_Task instructions_
Use the entries below and reproduce exactly the lines from the one containing "Given: Jump to chapter 2 tab" down to the one containing "Select the bioinformatics tag", both of them included.

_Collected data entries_

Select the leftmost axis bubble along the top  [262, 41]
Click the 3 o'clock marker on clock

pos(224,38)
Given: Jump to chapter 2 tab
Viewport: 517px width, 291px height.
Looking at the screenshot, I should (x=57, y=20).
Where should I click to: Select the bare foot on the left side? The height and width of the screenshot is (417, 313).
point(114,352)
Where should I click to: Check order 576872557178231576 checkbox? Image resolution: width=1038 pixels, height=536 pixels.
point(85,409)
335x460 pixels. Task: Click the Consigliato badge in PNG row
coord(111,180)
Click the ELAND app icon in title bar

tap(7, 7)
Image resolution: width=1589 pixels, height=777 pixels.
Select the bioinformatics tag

--

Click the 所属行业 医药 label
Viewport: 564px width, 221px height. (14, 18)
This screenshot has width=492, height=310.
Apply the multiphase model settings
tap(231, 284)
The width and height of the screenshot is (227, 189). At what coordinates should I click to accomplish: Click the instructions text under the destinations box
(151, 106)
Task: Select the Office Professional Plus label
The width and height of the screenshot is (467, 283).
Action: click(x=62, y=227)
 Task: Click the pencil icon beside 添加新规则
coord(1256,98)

_Output for this task_
Given: Jump to chapter 2 tab
Viewport: 517px width, 291px height.
Looking at the screenshot, I should (x=57, y=20).
Where should I click to: Select the bare foot on the left side? The height and width of the screenshot is (417, 313).
point(114,352)
Where should I click to: Check order 576872557178231576 checkbox? Image resolution: width=1038 pixels, height=536 pixels.
point(85,409)
335x460 pixels. Task: Click the Consigliato badge in PNG row
coord(111,180)
Click the ELAND app icon in title bar

tap(7, 7)
Image resolution: width=1589 pixels, height=777 pixels.
Select the bioinformatics tag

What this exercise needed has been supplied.